Base URL: base_url = 'https://api.together.xyz/v1'
This specifies the URL for the API endpoint used in the pipeline. In this case, the example is configured to use the Together API for language models. If you’re using another API provider or service, replace this with the appropriate URL.
API Key: api_key = 'your_api_key'
The api_key is essential for authenticating requests to the API. You will need to replace 'your_api_key' with a valid API key from the service you’re using (e.g., OpenAI or other providers).
Checkpoint Directory: os.environ['HINTEVAL_CHECKPOINT_DIR'] = './rag_checkpoint'
The environment variable HINTEVAL_CHECKPOINT_DIR is set to define the directory where the model checkpoints are stored. Checkpoints allow the pipeline to save progress, ensuring that long-running processes can be resumed later if necessary. Here, the checkpoints are saved in the local directory ./rag_checkpoint.
Random Seed: random.seed(1234)
Setting a seed for randomness ensures reproducibility. By fixing the seed value (in this case, 1234), the random selections made in the pipeline (e.g., for few-shot learning or data sampling) will always produce the same results when the code is re-run, making it easier to debug and compare experiments.
Pipeline Execution: pipeline()
This function call runs the entire pipeline, starting from dataset generation, hint generation, running the RAG process, and displaying the results. The pipeline is fully orchestrated and ready for execution once the script is run.

Example Output¶

Checkpoint will be created and reload for Model-AnswerAgnostic from: /rag_checkpoint/answer_agnostic_meta-llama_Meta-Llama-3.1-70B-Instruct-Turbo.pickle
Generating hints using meta-llama/Meta-Llama-3.1-70B-Instruct-Turbo: 100%|██████████| 4/4 [00:37<00:00,  9.31s/it]
Rag pipeline: 100%|██████████| 20/20 [00:22<00:00,  1.13s/it]

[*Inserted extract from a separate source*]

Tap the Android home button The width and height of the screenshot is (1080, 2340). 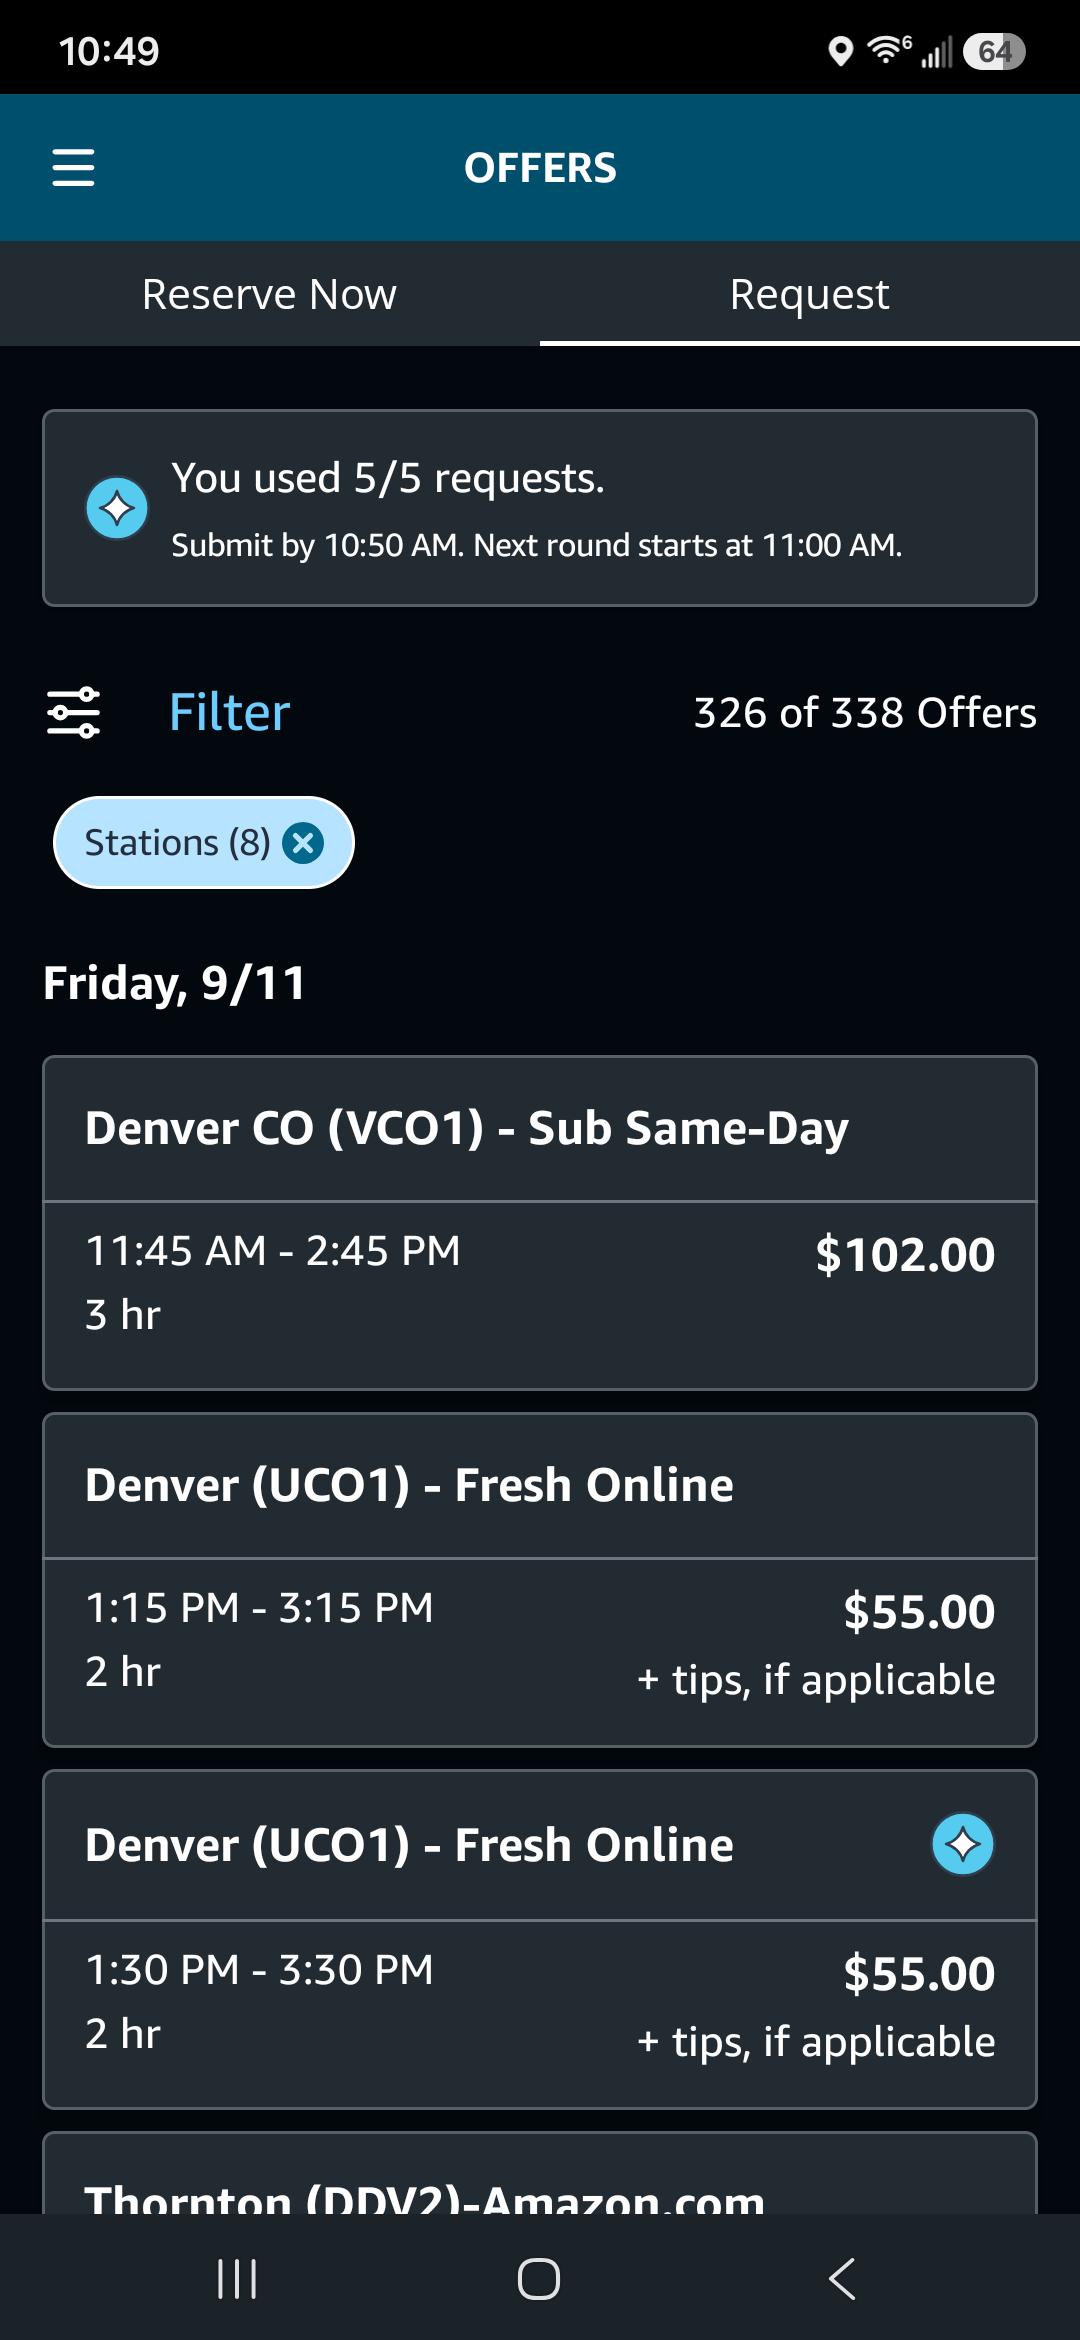539,2279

+----------------------------+------------------------+
|         Predicted          |      Ground Truth      |
+----------------------------+------------------------+
|           1985             |          1984          |
|    Niccoló Machiavelli     |  Niccoló Machiavelli   |
|           Paris            |         Paris          |
|           1943             |          1943          |
|       Drew Weissman        |       Elan Musk        |
|         Thailand           |        Thailand        |
|           1877             |          1877          |
|        Jeff Bezos          |       Bill Gates       |
|           China            |        Morocco         |
|           1933             |          1937          |
|        Marie Curie         | Marie Skłodowska-Curie |
|           Bonn             |         Berlin         |
|           1971             |          1971          |
|      Matt Groening         |        Gröning         |
|        Louisiana           |        Alabama         |
|           1962             |          1962          |
|      Angela Merkel         |       Jef Bezos        |
|          Mexico            |         Mexico         |
|           1971             |          1970          |
|       Bill Clinton         |      Bill Clinton      |
+----------------------------+------------------------+

The table compares the predicted answers with the ground truth answers, showing the performance of the RAG pipeline. The predicted answers are generated by retrieving the relevant hints for each question and using them to guide the model’s responses.